■ Exercise prompt
Please copy out every line in the records below that includes the word "will".
::: Data extracts :::
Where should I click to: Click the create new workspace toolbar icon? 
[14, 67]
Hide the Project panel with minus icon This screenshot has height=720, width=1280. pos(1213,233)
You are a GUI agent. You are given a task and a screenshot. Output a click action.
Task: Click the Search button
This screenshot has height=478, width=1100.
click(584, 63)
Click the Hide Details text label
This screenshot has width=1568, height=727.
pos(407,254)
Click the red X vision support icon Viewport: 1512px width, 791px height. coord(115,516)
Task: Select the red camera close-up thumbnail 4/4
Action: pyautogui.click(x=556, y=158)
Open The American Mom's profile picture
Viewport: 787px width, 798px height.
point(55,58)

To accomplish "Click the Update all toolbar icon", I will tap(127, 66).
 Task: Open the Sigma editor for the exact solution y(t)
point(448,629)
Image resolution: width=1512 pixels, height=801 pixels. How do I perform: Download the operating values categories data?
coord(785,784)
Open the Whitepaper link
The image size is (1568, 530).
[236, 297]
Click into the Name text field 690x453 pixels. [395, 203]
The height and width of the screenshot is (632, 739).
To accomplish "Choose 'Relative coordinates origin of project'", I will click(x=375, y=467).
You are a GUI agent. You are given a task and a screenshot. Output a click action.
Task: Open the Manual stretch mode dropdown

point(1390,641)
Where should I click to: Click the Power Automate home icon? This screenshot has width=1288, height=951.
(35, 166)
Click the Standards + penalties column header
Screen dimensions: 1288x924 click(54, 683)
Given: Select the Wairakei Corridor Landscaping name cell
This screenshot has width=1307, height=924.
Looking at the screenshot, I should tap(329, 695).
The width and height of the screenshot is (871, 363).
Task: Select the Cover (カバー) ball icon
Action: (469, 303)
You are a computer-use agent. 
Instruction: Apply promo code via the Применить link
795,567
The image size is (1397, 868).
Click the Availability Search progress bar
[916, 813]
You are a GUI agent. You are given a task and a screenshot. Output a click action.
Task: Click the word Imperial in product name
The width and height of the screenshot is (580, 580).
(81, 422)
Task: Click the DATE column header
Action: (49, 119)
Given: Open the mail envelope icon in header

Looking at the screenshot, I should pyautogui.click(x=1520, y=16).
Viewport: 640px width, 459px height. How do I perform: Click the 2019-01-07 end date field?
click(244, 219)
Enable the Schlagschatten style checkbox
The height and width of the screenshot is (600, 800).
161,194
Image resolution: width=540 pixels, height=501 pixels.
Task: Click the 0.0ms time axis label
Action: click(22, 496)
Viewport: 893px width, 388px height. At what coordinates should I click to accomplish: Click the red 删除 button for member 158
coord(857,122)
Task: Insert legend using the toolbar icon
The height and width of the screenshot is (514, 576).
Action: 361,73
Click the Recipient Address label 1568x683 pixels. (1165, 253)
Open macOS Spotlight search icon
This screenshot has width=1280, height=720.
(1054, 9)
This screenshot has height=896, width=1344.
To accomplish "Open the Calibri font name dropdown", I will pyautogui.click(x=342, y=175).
:::
■ Response to this task
To accomplish "Click the Update all toolbar icon", I will tap(127, 66).
To accomplish "Choose 'Relative coordinates origin of project'", I will click(x=375, y=467).
To accomplish "Open the Calibri font name dropdown", I will pyautogui.click(x=342, y=175).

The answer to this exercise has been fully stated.